→ EXERCISE TEXT
At those hearings, concerns were voiced that catch rates had declined substantially since 1981, generally recognized as the last good fishing year for flounder. Independent research sampling verified the declining population observed by fishermen in Niantic.
“There is no evidence to suggest that the decline is catastrophic,” Jones said. “We were concerned enough with the present trend, however, to recommend that the fishery on the spawning grounds be closed to maximize egg production and eventual recruitment to the spawning stock. The closure is simply intended to provide greater assurance that the fishery will return to its former condition in coming years.
“While lower than usual,” Jones observed, “catches in other areas have not declined as noticeably as they have in the Niantic, Environmental conditions, such as the absence of submerged aquatic vegetation in some areas which previously supported such vegetation, may have been a factor in the decline. This is a subject we intend to consider very carefully in the future, in cooperation with interested local officials, scientists and other concerned citizens.”

→ TASKS
**1.** Decide whether each statement below agrees with the flounder text. For each, answer yes or no and quote the deciding words.
(a) The text calls 1981 the last good fishing year for flounder.
(b) Jones said there is evidence that the decline is catastrophic.
(c) Catches in other areas have dropped as noticeably as catches in the Niantic.
**2.** Please reproduce the part of the flounder text that begins at the words "At those hearings, concerns" and stops after "fishermen in Niantic.".

Records from a data collection:

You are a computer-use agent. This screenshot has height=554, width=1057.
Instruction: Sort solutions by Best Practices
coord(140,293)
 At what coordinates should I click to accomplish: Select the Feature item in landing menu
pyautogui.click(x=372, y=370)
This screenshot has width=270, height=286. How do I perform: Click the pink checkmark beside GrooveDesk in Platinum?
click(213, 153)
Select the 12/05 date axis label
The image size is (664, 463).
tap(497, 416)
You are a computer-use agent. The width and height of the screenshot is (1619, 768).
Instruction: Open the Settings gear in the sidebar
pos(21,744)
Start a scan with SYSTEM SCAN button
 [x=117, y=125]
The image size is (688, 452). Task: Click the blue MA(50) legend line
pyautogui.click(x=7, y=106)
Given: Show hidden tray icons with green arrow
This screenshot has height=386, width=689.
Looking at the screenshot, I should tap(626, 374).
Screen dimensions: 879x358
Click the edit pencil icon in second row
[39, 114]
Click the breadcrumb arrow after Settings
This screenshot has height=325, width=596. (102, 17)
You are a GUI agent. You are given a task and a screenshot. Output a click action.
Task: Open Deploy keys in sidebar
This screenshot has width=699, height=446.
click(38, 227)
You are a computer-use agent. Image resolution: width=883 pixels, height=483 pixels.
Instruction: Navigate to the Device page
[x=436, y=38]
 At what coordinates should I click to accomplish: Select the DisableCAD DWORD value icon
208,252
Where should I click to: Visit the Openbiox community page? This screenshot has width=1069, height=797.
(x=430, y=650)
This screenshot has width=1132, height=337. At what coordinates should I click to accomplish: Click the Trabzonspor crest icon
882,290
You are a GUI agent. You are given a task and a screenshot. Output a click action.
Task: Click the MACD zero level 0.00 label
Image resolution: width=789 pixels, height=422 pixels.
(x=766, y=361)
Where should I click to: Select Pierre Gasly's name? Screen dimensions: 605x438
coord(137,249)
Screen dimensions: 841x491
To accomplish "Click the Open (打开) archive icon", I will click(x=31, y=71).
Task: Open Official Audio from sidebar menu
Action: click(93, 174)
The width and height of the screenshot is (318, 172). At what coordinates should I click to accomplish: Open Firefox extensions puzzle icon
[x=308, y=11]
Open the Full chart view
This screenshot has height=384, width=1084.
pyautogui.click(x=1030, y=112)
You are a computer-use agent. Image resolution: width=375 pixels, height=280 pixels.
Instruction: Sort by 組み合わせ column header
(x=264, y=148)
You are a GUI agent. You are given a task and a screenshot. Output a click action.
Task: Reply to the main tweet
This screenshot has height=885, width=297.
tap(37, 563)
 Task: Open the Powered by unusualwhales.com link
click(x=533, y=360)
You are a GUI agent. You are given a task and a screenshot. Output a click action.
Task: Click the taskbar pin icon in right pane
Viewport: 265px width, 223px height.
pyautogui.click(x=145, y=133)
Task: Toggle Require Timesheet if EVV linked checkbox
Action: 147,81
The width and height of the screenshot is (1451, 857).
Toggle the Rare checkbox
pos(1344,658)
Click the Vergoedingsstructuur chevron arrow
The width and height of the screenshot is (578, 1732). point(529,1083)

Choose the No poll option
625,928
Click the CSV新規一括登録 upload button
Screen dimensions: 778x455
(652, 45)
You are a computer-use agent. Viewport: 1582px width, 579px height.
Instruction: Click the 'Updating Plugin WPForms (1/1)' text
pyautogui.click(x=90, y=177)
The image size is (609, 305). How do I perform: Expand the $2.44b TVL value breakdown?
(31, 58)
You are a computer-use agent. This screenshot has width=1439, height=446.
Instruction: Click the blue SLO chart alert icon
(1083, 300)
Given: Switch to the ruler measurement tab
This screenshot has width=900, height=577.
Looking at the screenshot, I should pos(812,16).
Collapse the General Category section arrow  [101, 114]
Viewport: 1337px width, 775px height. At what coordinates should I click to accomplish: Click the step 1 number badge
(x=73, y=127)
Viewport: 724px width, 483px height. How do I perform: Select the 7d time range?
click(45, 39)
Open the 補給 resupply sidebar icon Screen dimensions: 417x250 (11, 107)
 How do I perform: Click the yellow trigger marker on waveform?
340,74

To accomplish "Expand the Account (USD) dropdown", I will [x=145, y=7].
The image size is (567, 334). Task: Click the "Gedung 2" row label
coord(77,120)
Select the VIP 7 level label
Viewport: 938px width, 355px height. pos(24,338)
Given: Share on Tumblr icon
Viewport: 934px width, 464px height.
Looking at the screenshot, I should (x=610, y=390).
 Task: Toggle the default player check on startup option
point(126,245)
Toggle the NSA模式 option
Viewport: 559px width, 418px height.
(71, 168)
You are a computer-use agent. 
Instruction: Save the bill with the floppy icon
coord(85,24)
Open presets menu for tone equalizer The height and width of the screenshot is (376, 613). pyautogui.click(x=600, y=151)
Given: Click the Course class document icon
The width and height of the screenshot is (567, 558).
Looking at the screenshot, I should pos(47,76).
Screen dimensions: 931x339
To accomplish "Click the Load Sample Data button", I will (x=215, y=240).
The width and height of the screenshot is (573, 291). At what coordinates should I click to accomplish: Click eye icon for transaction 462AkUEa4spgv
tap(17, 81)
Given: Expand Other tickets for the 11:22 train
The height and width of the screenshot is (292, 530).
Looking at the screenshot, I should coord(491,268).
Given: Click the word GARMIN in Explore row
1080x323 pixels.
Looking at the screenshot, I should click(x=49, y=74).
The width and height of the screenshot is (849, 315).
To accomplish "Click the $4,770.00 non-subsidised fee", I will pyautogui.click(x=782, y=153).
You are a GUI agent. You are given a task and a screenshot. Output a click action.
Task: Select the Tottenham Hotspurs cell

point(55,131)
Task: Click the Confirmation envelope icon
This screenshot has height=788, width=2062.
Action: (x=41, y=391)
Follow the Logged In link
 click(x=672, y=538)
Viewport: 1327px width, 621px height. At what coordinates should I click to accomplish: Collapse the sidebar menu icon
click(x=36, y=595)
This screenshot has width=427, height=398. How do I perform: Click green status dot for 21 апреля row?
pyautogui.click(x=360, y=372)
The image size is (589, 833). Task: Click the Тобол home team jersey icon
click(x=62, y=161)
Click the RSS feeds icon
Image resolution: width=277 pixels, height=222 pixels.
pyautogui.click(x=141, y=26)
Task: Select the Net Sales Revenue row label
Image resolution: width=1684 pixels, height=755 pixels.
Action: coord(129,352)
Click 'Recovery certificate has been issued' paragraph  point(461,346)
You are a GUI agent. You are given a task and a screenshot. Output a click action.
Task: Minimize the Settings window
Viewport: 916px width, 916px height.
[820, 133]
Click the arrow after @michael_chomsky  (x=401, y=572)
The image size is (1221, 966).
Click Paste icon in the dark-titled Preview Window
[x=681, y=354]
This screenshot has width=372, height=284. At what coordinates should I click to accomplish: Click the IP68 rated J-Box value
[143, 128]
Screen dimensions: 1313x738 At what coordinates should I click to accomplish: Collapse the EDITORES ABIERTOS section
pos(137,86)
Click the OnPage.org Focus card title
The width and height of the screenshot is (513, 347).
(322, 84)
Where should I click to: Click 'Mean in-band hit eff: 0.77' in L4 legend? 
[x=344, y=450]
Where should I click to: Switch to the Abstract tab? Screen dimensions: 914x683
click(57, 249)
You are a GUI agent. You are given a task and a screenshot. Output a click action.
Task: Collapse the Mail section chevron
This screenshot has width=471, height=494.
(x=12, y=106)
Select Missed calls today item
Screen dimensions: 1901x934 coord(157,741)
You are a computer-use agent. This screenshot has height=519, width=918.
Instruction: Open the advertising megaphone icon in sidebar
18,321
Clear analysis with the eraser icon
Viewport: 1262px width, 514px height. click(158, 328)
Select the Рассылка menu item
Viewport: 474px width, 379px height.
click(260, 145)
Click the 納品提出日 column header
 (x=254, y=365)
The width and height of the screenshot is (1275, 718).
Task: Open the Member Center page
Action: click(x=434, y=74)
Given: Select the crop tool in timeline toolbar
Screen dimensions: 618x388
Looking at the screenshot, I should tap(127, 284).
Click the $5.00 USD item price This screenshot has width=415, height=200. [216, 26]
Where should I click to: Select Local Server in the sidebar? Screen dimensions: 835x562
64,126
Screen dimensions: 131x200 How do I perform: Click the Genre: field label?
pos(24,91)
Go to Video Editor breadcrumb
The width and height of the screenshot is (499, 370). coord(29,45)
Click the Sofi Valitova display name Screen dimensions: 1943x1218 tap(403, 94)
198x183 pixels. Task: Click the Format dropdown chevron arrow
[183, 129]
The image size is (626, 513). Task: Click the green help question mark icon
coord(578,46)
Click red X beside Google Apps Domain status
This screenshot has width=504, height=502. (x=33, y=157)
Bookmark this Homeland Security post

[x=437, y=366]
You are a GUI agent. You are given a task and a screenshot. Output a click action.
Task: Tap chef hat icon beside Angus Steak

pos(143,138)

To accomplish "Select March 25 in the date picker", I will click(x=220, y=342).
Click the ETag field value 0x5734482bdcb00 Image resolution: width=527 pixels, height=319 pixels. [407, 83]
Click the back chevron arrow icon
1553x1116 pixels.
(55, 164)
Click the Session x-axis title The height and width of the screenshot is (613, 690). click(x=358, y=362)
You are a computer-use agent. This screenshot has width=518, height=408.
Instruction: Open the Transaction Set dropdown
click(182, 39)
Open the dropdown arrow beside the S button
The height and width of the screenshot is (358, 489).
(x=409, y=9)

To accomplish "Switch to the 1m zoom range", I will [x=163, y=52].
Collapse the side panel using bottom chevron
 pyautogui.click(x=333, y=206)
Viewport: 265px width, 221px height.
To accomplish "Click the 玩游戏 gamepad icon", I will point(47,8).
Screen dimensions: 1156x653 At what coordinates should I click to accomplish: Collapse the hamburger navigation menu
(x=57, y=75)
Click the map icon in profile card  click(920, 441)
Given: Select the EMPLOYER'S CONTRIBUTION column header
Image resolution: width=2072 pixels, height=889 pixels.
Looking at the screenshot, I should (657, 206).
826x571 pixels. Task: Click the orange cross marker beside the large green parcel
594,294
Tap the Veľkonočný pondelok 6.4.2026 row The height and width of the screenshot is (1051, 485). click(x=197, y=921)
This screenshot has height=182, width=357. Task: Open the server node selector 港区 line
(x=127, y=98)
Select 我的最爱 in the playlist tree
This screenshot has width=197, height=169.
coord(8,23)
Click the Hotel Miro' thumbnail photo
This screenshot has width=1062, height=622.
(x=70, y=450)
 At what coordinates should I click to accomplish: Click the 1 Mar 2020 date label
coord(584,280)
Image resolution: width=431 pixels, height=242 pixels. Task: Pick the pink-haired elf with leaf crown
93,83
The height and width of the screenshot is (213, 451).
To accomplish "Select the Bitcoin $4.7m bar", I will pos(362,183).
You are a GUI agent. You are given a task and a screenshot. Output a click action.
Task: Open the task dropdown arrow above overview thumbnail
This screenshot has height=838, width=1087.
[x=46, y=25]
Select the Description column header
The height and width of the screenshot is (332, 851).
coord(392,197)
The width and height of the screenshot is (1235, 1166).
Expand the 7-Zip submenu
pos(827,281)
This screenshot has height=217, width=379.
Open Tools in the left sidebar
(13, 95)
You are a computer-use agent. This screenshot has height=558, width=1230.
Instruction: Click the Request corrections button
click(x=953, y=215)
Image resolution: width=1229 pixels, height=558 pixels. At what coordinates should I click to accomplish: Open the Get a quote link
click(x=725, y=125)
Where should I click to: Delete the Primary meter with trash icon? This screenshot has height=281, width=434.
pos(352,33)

→ ANSWERS IN ORDER
**1.**
(a) Yes: "since 1981, generally recognized as the last good fishing year for flounder"
(b) No: "There is no evidence to suggest that the decline is catastrophic"
(c) No: "catches in other areas have not declined as noticeably as they have in the Niantic"

**2.**
At those hearings, concerns were voiced that catch rates had declined substantially since 1981, generally recognized as the last good fishing year for flounder. Independent research sampling verified the declining population observed by fishermen in Niantic.